2.2.3 胶体金免疫层析法 近年来胶体金免疫层析法(Immune colloidal gold technique，GICT)发展迅速，使检测更加简单、快速、特异、灵敏，不需要借助相关仪器，检测效率能得到很大提高。其原理是胶体金标记的抗体与试纸条上的包被原或二抗在层析作用下发生特异性结合，从而使胶体金聚集形成肉眼可见的颜色。2009年Zhang等[32]建立了一种能同时快速检测猪尿中克伦特罗和RAC的胶体金侧流免疫分析法，仅需5 min即可通过颜色是否出现进行评价，在进行猪尿检测时，RAC的LOD及IC50分别为0.10±0.01 ng/mL和0.71±0.06 ng/mL。2011年蒋蔚等[33]通过柠檬酸钠还原法制备胶体金颗粒，基于胶体金免疫层析法制备快速检测RAC的试纸条，用于检测猪尿时，该试纸条在8～10 min内完成测试，LOD为 5 ng/mL，与Zhang建立方法相比，耗费时间久，灵敏度相对来说较差。2013年Jiang等[34]建立了同时检测RAC与克伦特罗的胶体金免疫层析法，对RAC的 LOD为 2 ng/mL，需要时间为 5～8 min，此方法优于 2011年蒋蔚建立的方法，但与Zhang建立的免疫层析法的灵敏度相比较低，稳定性较好。

2.2.4 时间分辨荧光免疫分析方法 时间分辨荧光免疫分析方法(Time-resolved fluoroimmunoassay,TRFIA)是一种非放射性标记免疫分析技术，以钐、铽、铕等三价稀土离子澜系元素为标记物，代替荧光物质、同位素、酶、化学发光物质标记抗体，用时间分辨荧光仪测定在抗原抗体发生特异性反应时产生特定的荧光，从而推断出抗原的浓度。2011年王超等[35]通过时间分辨荧光免疫分析方法，利用Eu3+标记RAC多克隆抗体，测定尿样中的RAC，LOD为0.05 ng/mL，相比于ELISA 检测方法，灵敏度更好，也有更高的稳定性。2017年李贞[36]建立了基于RAC-mAb的钐标记时间分辨荧光免疫分析方法，IC50与LOD分别为1.6 ng/mL和0.136 ng/mL，检测范围为0.39～12.77 ng/mL，此方法灵敏度优于化学发光法，也优于张祯等[37]建立的基于竞争双标记时间分辨荧光免疫分析法(LOD 为 0.25 ng/g)，但与王超的分析方法相比，灵敏度相对较低。
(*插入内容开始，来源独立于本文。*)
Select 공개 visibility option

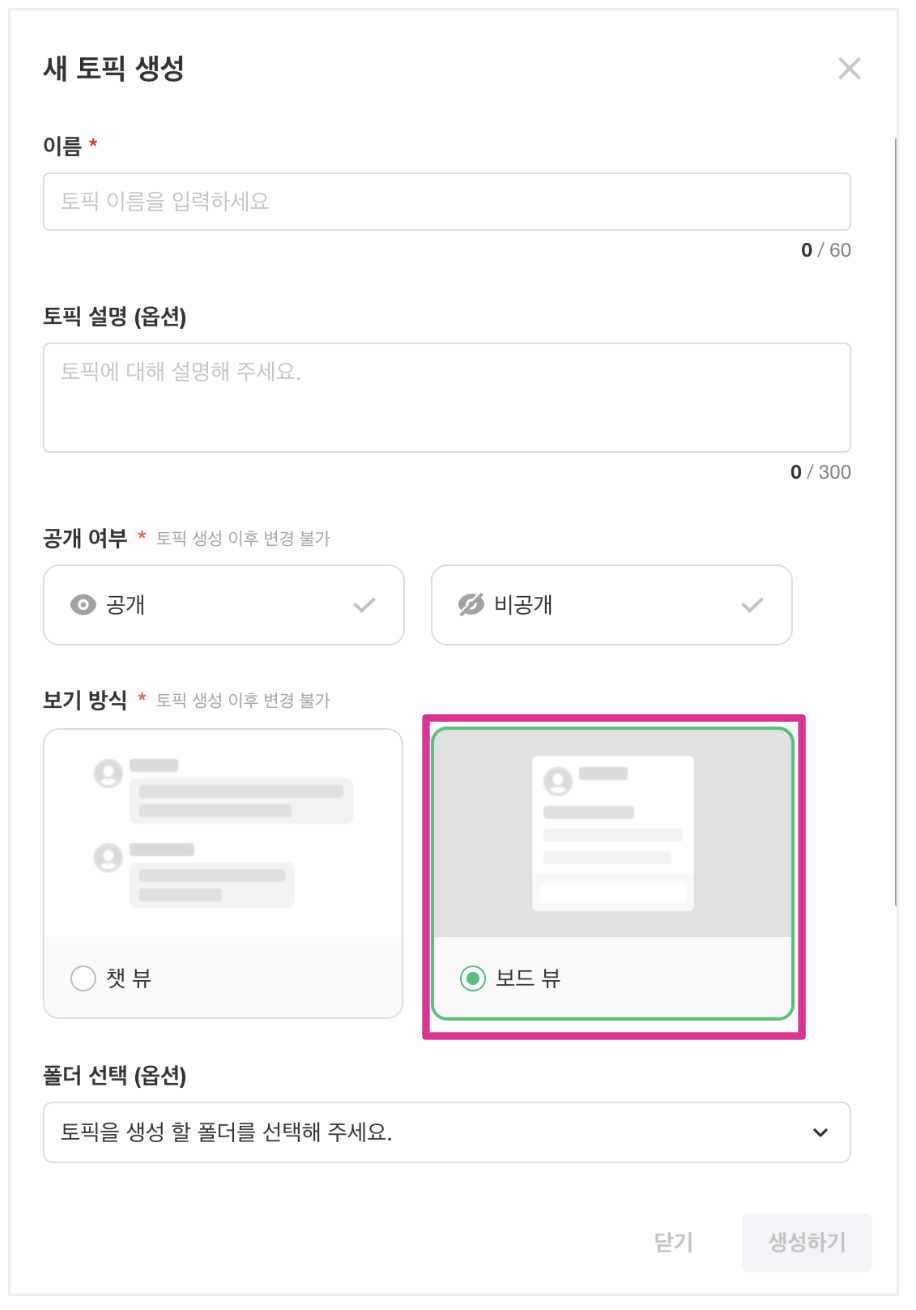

2018年向露等[38]建立同时测定猪肉与牛肉组织中克伦特罗和RAC的纳米均相时间分辨荧光免疫分析方法，LOD为0.02 ng/mL，相比王超所用的时间分辨荧光免疫分析方法，不仅能同时检测克伦特罗和RAC，灵敏度也更优。RAC快速检测方法比较结果见表3。
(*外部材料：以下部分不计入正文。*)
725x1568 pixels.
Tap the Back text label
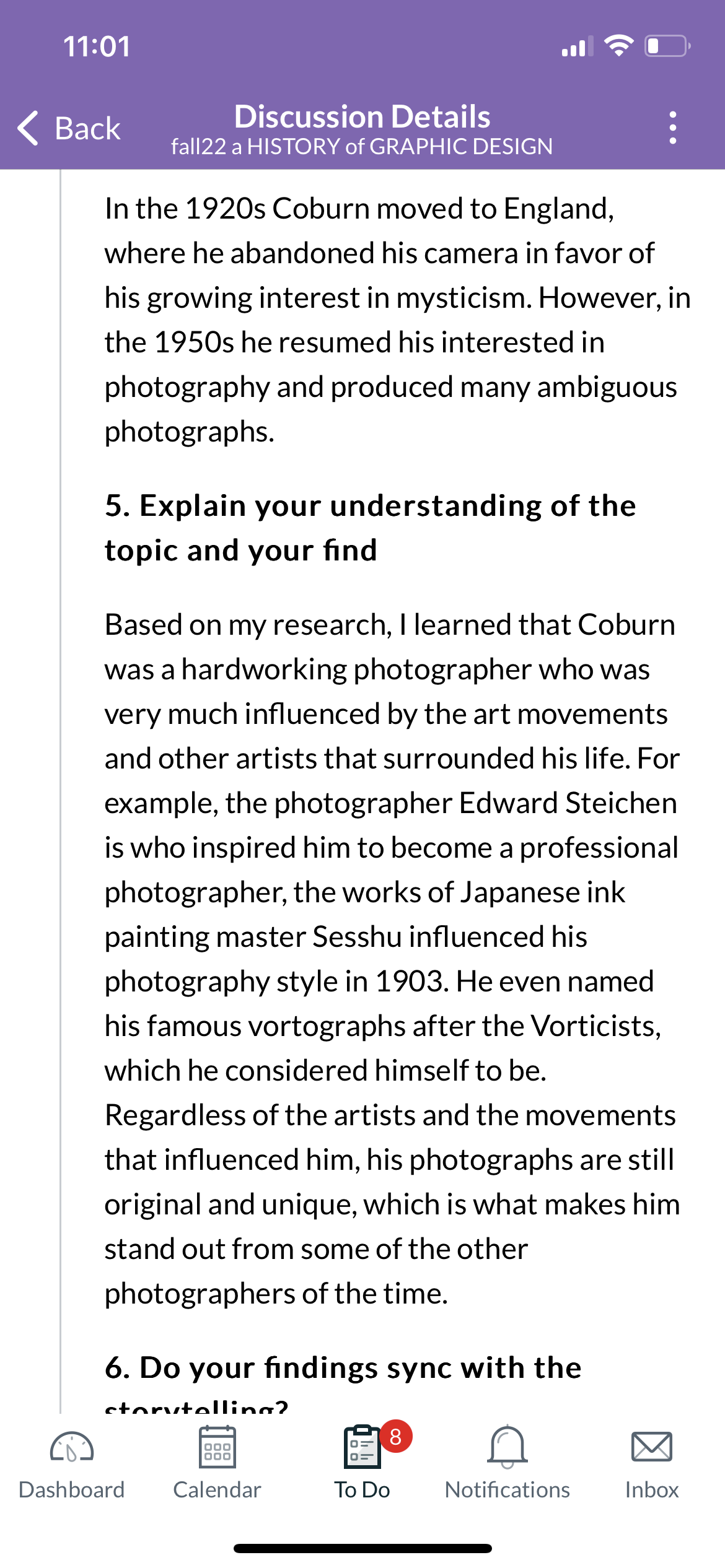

表3 RAC快速检测方法比较Tab 3 Comparison of rapid RAC detection methods

2.3 生物传感器技术 免疫传感器是将高灵敏度的传感技术与特异性免疫反应结合起来，用以监测抗原抗体反应的生物传感器。表面等离子共振(Surface plasmon resonance, SPR)免疫传感器作为生物传感器的一种，以抗体为识别元件，将光敏管作为换能器的光学传感器，无需对样品进行标记、灵敏度高、能实时动态检测，已经广泛应用于制药、生命科学和生物化学的各个领域。2017年Wang[39]以RAC为检测对象，使用一抗开发了一种无标记的间接竞争性表面等离子体共振(SPR)免疫传感器，LOD为0.09 ng/mL，线性范围为0.3～32 ng/mL，此方法灵敏度、准确度都较高，并且在猪尿中回收率为101.8%～106.6%。2016年张媛媛等[40]以改性壳聚糖包埋固定羧基化多壁碳纳米管和菜克多巴肢抗体，构建新的免疫传感器用于RAC的检测，线性范围为0.05～4.05 ng/mL，LOD为0.08 ng/mL，并且对猪肉、羊肉、牛肉、鸡肉样品进行检测，回收率为96.0%～102.0%，不仅灵敏度高而且准确度和精密度好。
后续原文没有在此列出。